- **Goal of the exercise**: Please echo the lines of the records between the line holding "Image resolution: width=500" and the line holding "coord(80,576)", inclusive, leaving out the pictures.
** start Data supplied **
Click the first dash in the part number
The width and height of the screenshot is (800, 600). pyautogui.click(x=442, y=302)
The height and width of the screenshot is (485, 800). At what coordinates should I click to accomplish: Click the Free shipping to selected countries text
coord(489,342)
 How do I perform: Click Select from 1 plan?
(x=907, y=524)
** end Data supplied **
** start Data supplied **
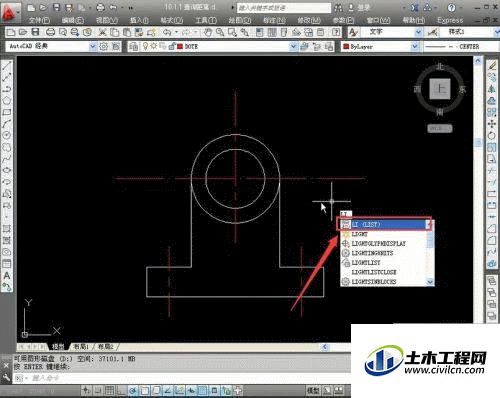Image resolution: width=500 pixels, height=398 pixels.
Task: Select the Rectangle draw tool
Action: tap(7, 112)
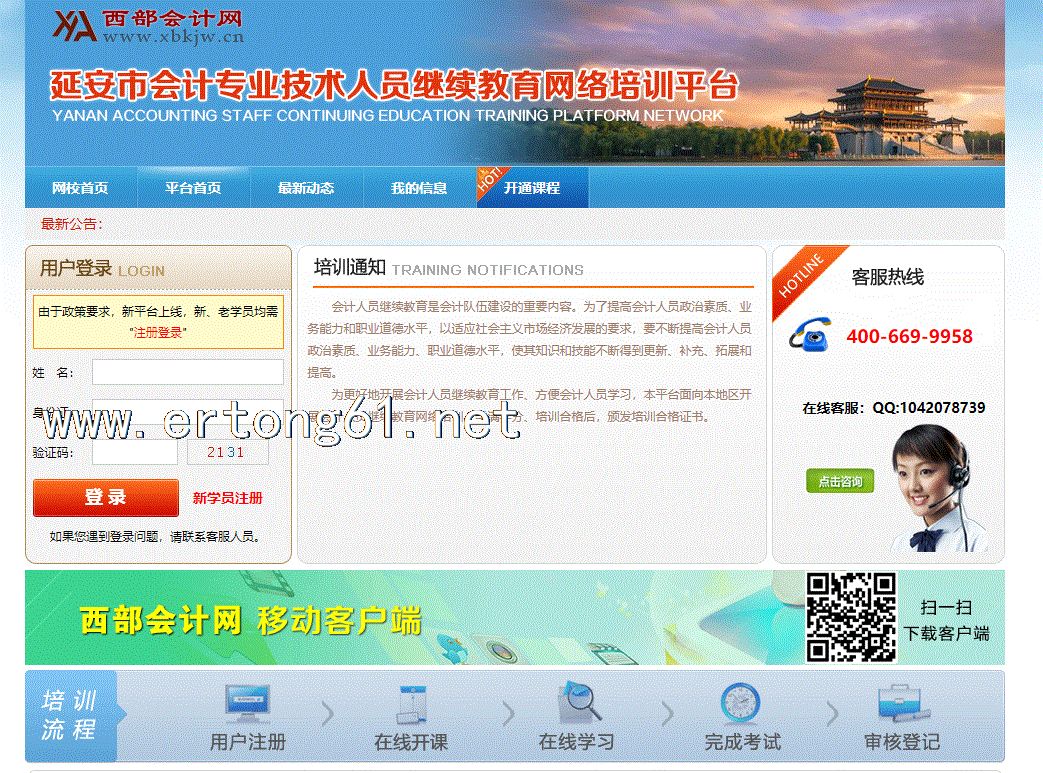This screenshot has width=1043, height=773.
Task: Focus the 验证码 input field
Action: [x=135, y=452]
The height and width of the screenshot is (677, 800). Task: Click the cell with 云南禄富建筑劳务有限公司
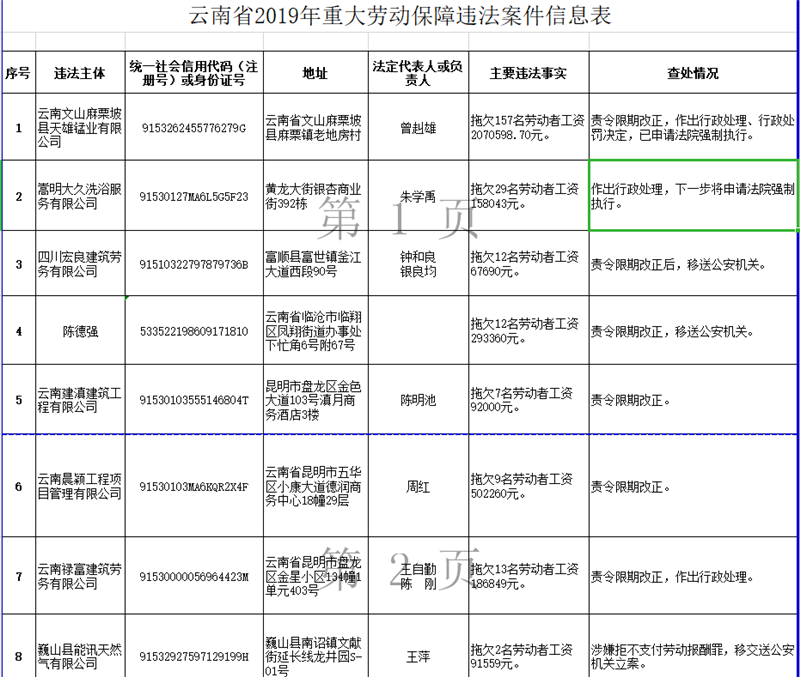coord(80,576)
** end Data supplied **
- **Solution for this exercise**:
Image resolution: width=500 pixels, height=398 pixels.
Task: Select the Rectangle draw tool
Action: tap(7, 112)
This screenshot has width=1043, height=773.
Task: Focus the 验证码 input field
Action: [x=135, y=452]
The height and width of the screenshot is (677, 800). Task: Click the cell with 云南禄富建筑劳务有限公司
coord(80,576)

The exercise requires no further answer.